Both Gusev Crater, where the Spirit landed, and Sinus Meridiani, where Opportunity is scheduled to land, were chosen, Gregg says, because they are not expected to have large boulders, steep cliffs or deep craters that could pop an airbag or swallow up the lander, preventing the transmission of radio signals.
"If Opportunity survives the landing on Jan. 24, there is a high possibility that we will get to see layers of ancient rock, deposited when Mars was warm and wet and could have supported life," she says. "Evidence of river channels, which we expect to see at Sinus Meridiani, could be remnants of that early, warm history."
When pictures start coming back from Opportunity, Gregg will have her eyes peeled, searching for layers in the walls of the dried-up river channels.
"Those layers could be lava flows," she explained, noting that often the best place to look for evidence of life on any planet is near volcanoes.

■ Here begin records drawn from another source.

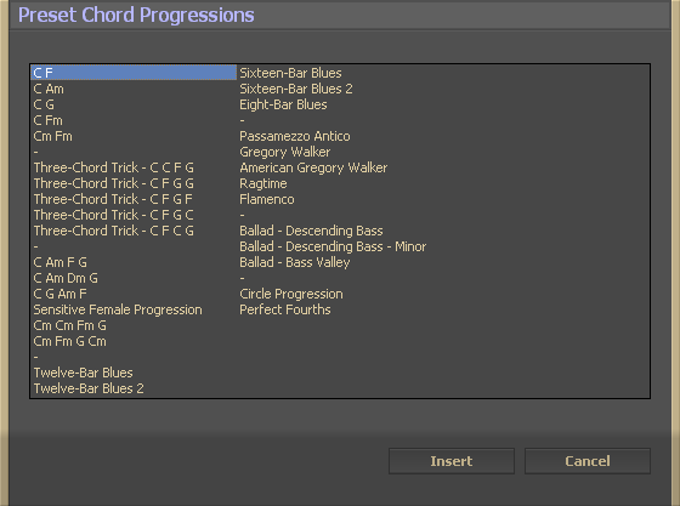
Task: Select Cm Fm G Cm progression
Action: [70, 341]
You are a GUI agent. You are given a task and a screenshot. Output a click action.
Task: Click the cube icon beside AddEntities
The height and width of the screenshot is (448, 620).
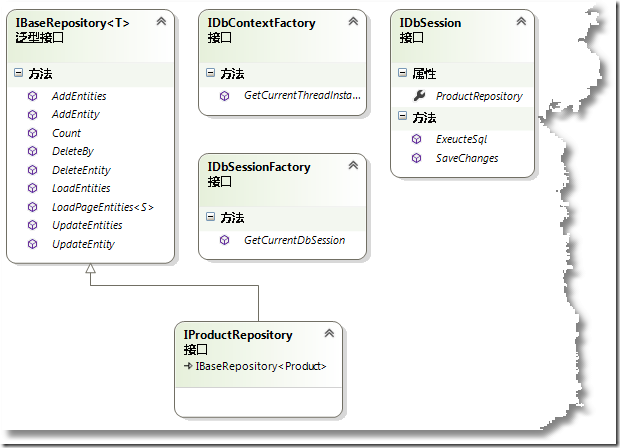(x=32, y=96)
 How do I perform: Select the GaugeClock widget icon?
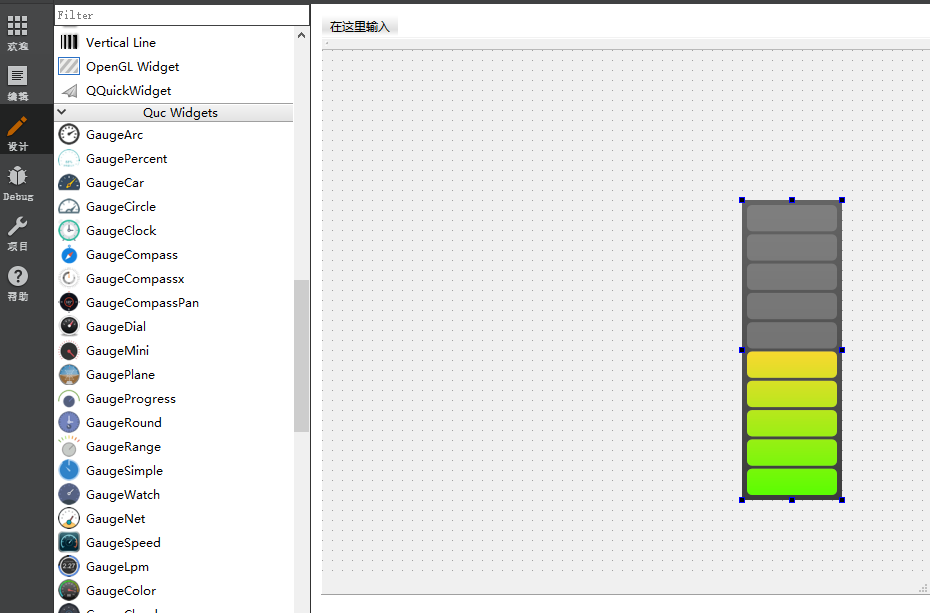(x=68, y=231)
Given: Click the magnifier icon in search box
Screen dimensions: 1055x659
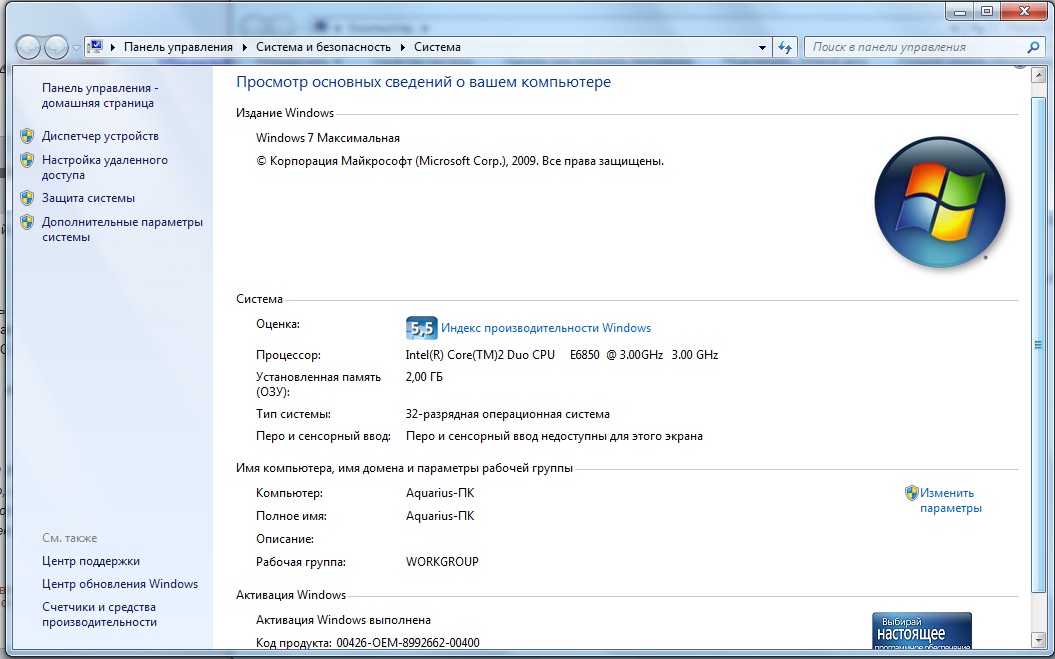Looking at the screenshot, I should click(x=1034, y=47).
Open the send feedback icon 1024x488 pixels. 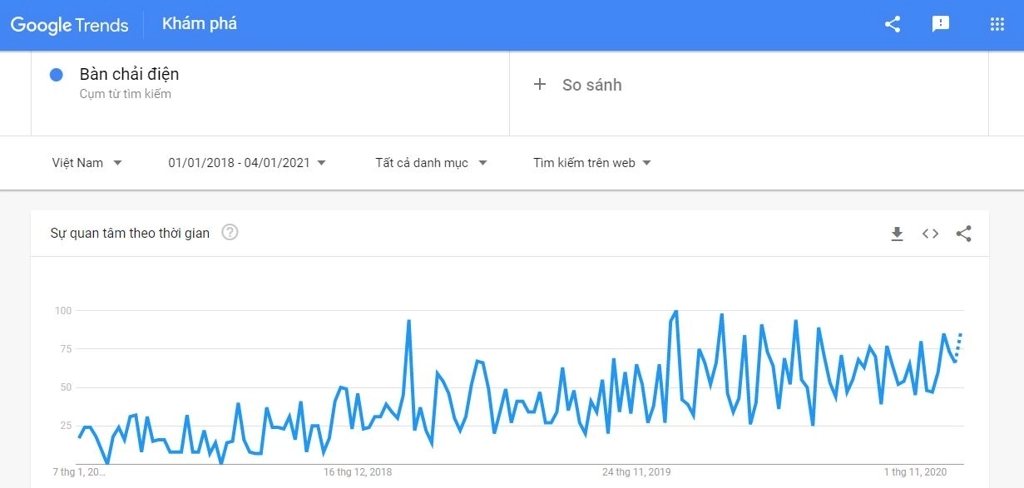pyautogui.click(x=940, y=25)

"That may sound counterintuitive, but think about Yellowstone National Park, which really is nothing but a huge volcano," she says. "Even when the weather in Wyoming is 20 below zero, all the geysers, which are fed by volcanic heat, are swarming with bacteria and all kinds of happy little things cruising around in the water.
"So, since we think that the necessary ingredients for life on earth were water and heat, we are looking for the same things on Mars, and while we definitely have evidence of water there, we still are looking for a source of heat."
Gregg hopes that a future Mars landing site will be near a volcano, particularly one called Apollinaris Patera.
"A landing site near a volcano might be possible, now that the airbag technology has worked so wonderfully," she says.